My claims about architecture are indirect because the design challenge of pervasive computing is more directly a question of interaction design. This growing field studies how people deal with technology - and how people deal with each other, through technology. As a consequence of pervasive computing, interaction design is poised to become one of the main liberal arts of the twenty-first century. I wrote this book because I ran into many people who believe that. If you share this belief, or if you just wonder what interaction design is in the first place, you may find some substance here in this book.

This book was not only interesting to me it was one of the best interaction books I have read. I personally found it better than the Cooper books, only for the reason McCullough gets into mobile and pervasive computing and how that changes interaction design. Including these current interaction modes the role of interaction design changes quite a bit from preparing an interface that is a transaction done solely on a desktop or laptop, to one that must encompass portability and remote usage and the various social implications. I have a lot of frustration with flash-based sites that are only designed for the desktop and are completely worthless on a handheld, which is often where the information is more helpful to me.

McCullough brings in "place" to help frame the differing uses for information and the interaction design that is needed. McCullough includes home and work as the usual first and second places, as well as the third place, which is the social environment. McCullough then brings in a fourth place, "Travel and Transit", which is where many Americans find themselves for an hour or so each day. How do people interact with news, advertisements, directions, entertainment, etc. in this place? How does interaction design change for this fourth place, as many digital information resources seem to think about this mode when designing their sites or applications.

Not only was the main content of Digital Ground informative and well though out, but the end notes are fantastic. The notes and annotations could be a stand alone work of their own, albeit slightly incongruous.

February 14, 2004

Rael on Tech

Tech Review interviews Rael about rising tech trends and discusses alpha geeks. This interview touches on RSS, mobile devices, social networks, and much more.

January 27, 2004

Project Oxygen Still Alive

Project Oxygen has progressed quite well since we last looked in (Oxygen and Portolano - November 2001). Project Oxygen is a pervasive computing system that is enabled through handhelds. The system has the users information and media follow them on their network and uses hardware (video, speakers, computers, etc.) nearest the user to perform the needed or desired tasks. Project Oxygen also assists communication by setting the language of the voicemail to match the caller's known language. The site includes videos and many details.

Project Oxygen seems to rely on the local network's infrastructure rather than the person's own device. This creates a mix of Personal Info Cloud by using the personal device, but relies on the Local Info Cloud using the local network to extract information.

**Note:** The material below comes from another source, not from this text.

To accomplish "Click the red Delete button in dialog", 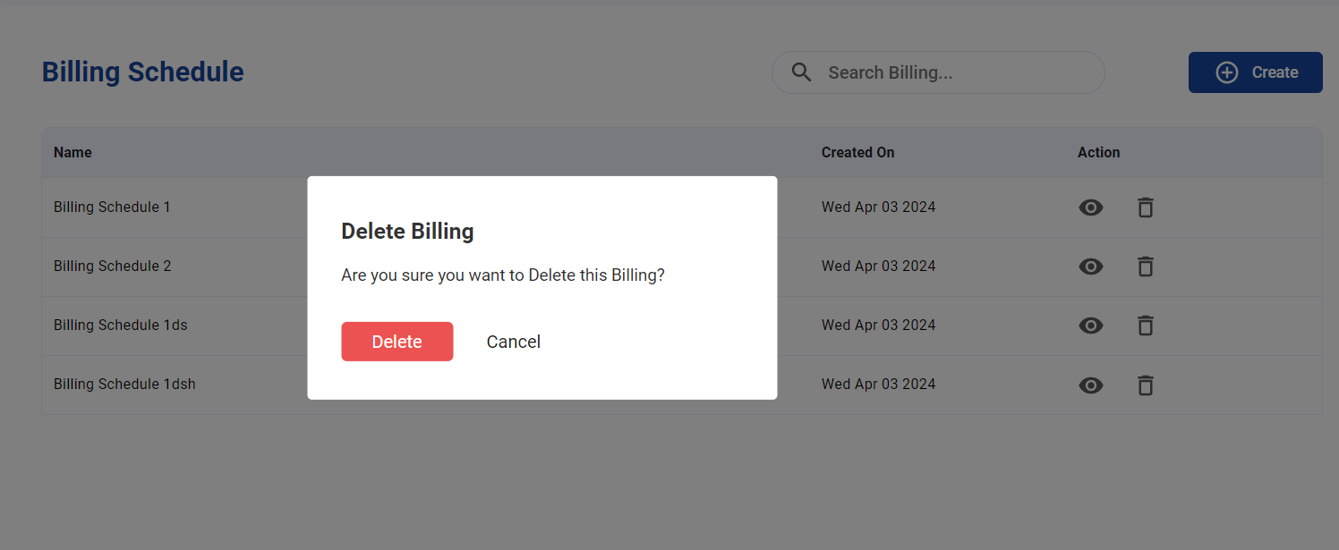I will pyautogui.click(x=397, y=342).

The network also assists to find hardware and external media, but the user does not seem to have control over the information they have found. The user's own organization of the information is important for them so it is associated and categorized in a manner that is easy for them to recall and then reuse. When the user drifts away from the local network is their access to the information lost?

This project does seem to get an incredible amount of pervasive computing right. It would be great to work in an environment that was Project Oxygen enabled.

December 30, 2003

Matt on Social Networks

Matt writes up this thoughts on the state of social networks. I agree with much of his frustration. I keep thinking many of these tools will provide some good value. The two that meet what I expect are Upcoming and LinkedIn. I like these are they offer small targeted offerings. Upcoming helps find and track events, while LinkedIn is a work related networking tool.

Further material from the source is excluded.